- [Given request]:
Please pick out each line below that contains the word "Task", and copy those lines in full. Case counts.
____ Provided records
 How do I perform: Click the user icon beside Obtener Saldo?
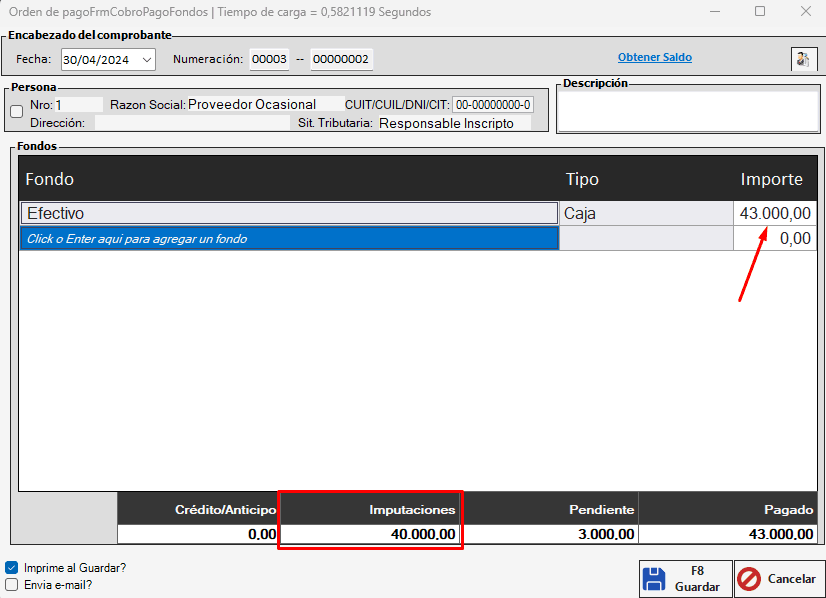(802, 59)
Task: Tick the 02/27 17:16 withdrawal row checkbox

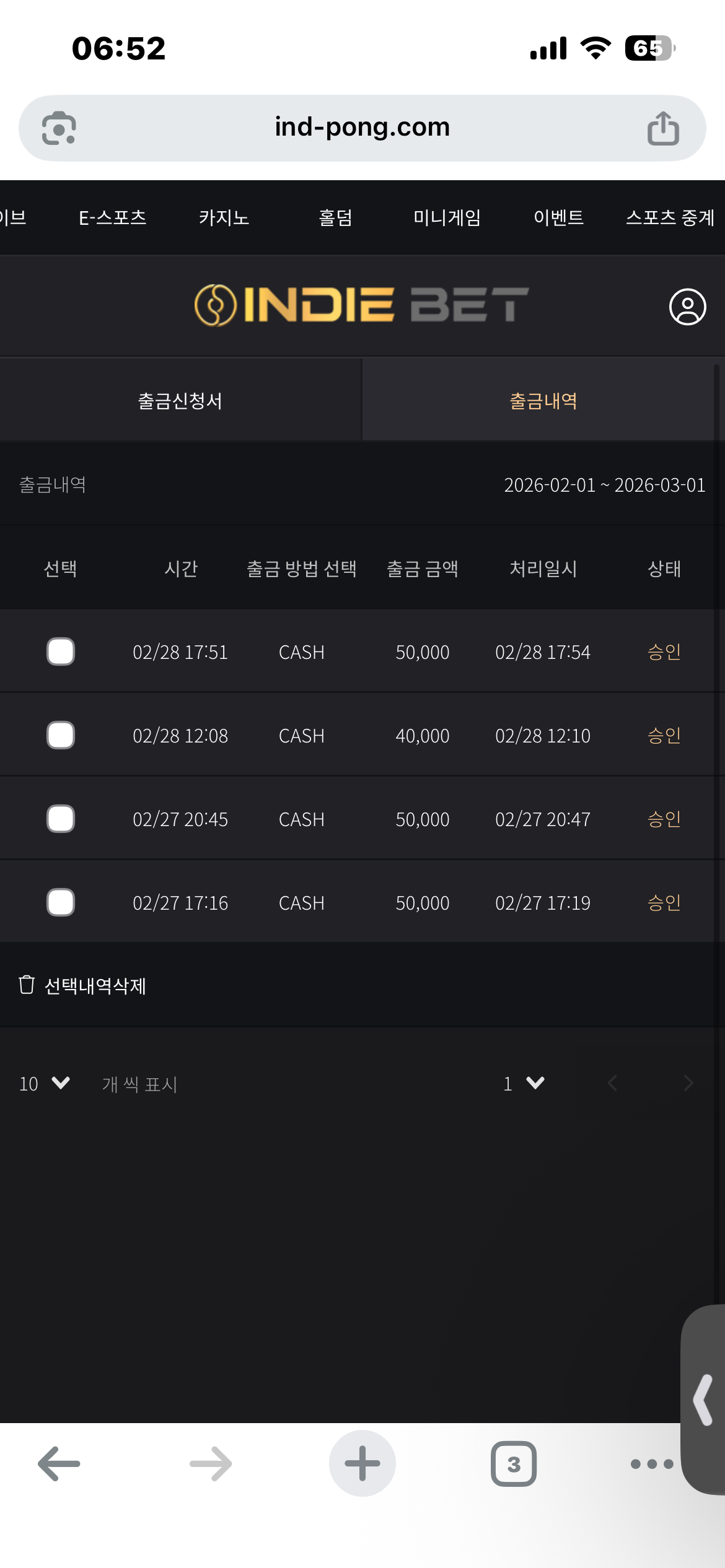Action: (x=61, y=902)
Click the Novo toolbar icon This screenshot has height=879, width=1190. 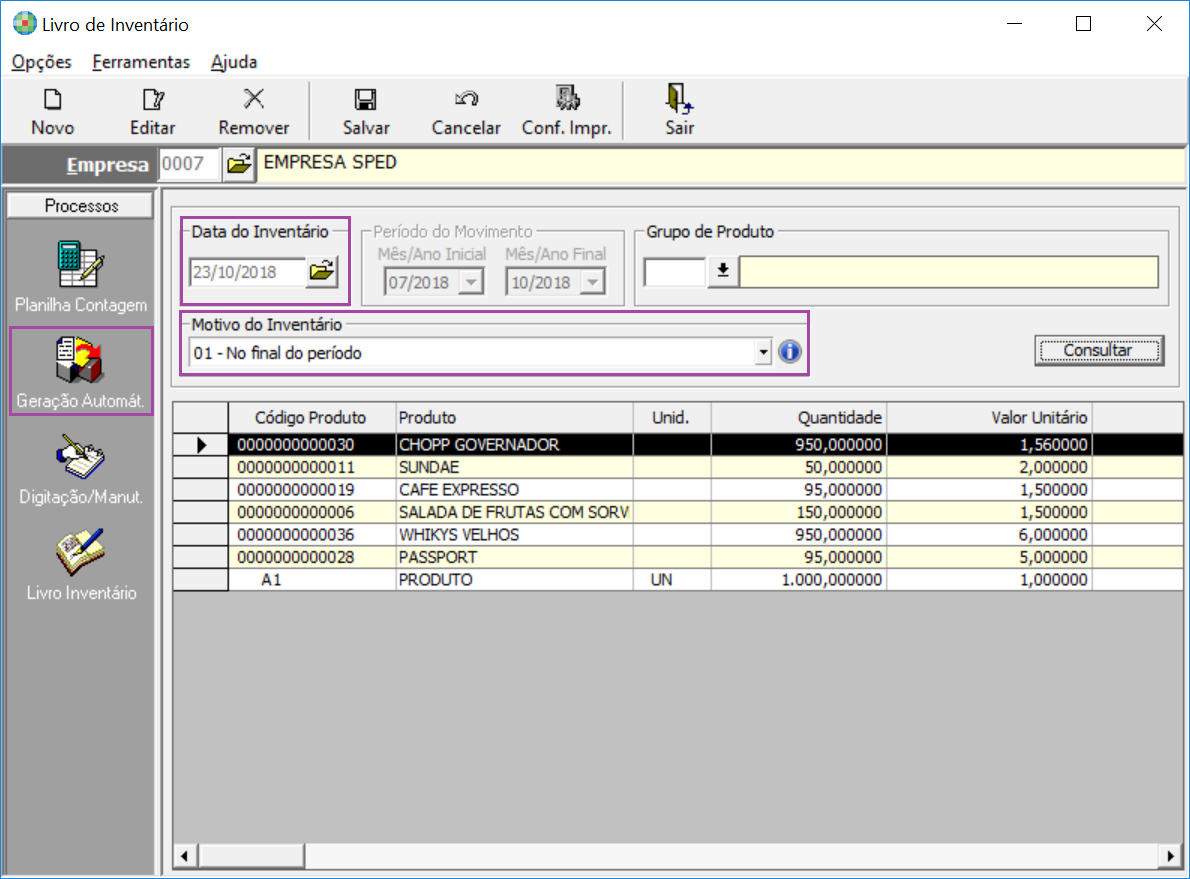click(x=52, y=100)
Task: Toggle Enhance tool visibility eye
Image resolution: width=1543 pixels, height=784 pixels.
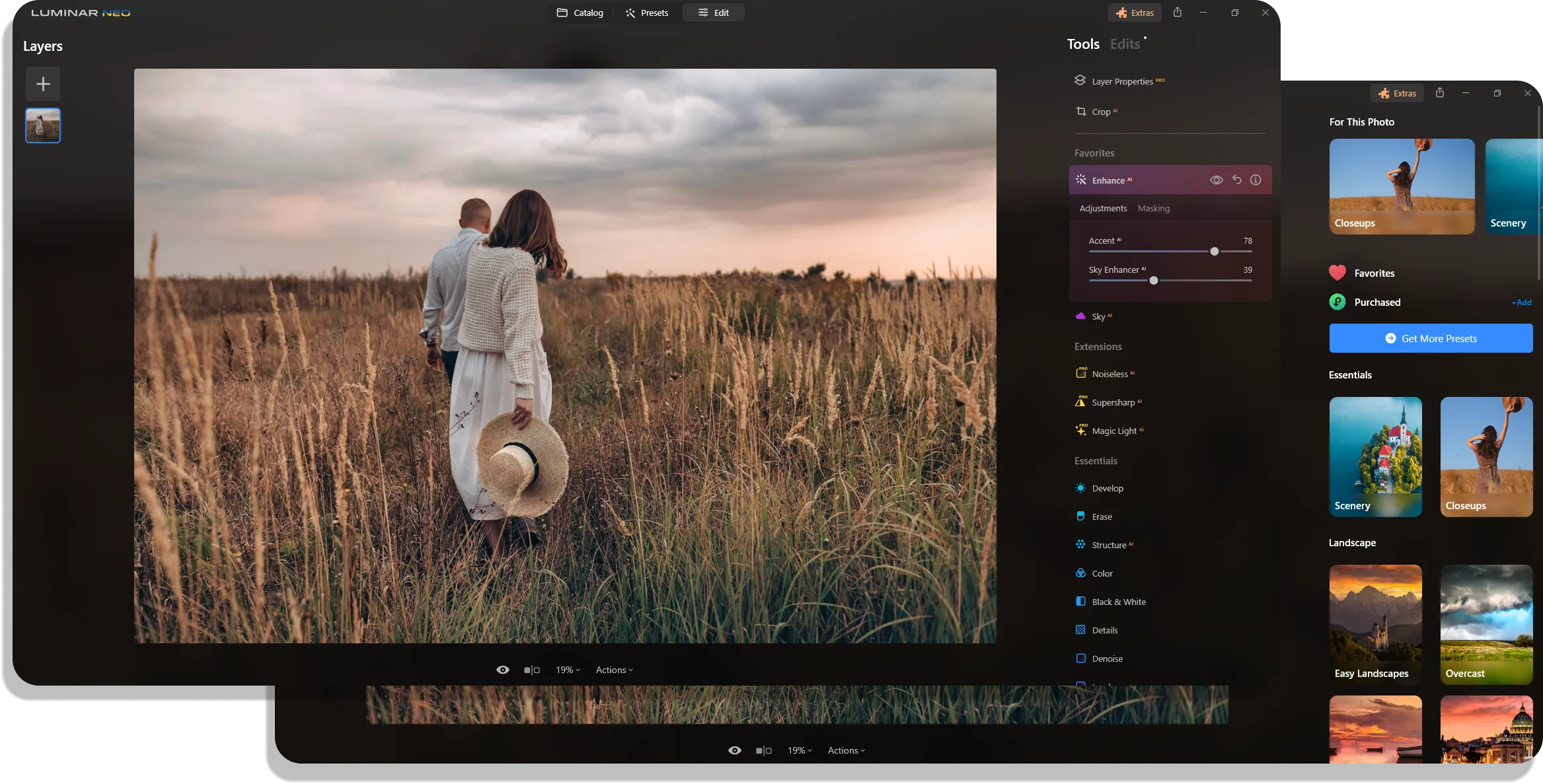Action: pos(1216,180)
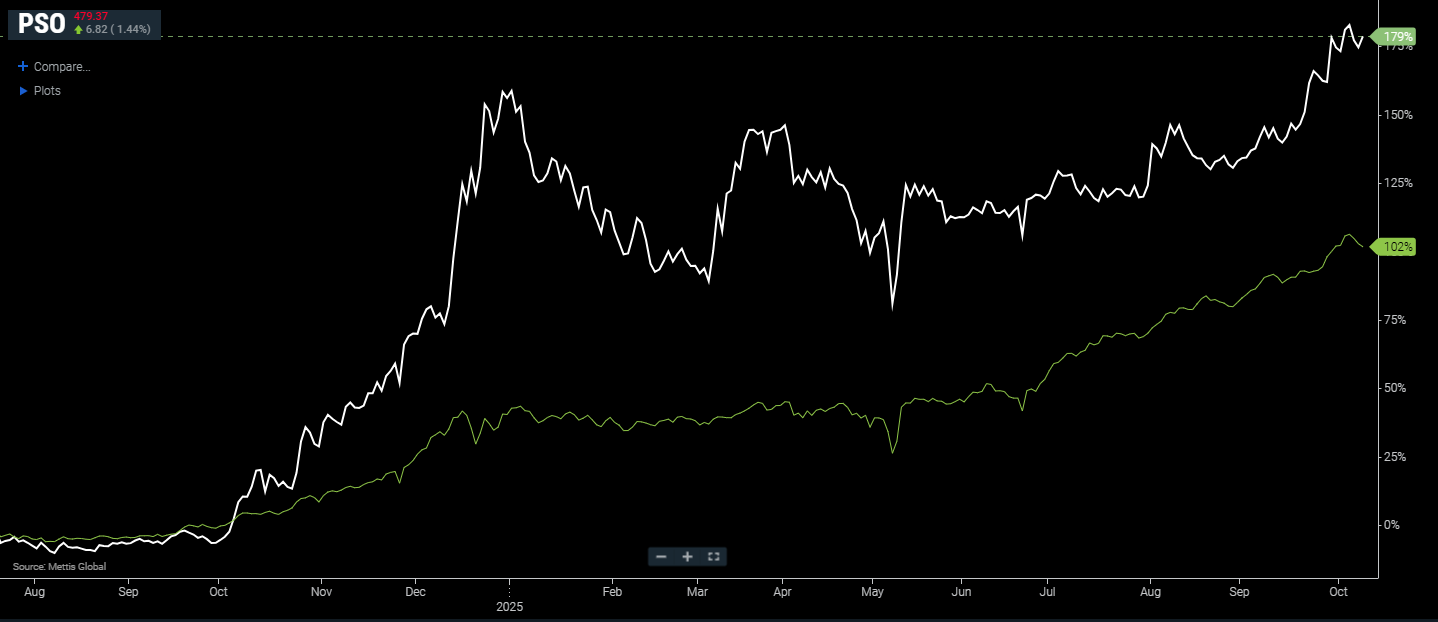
________
- [Output below]:
Task: Tick the 02/27 17:16 withdrawal row checkbox
Task: Toggle Enhance tool visibility eye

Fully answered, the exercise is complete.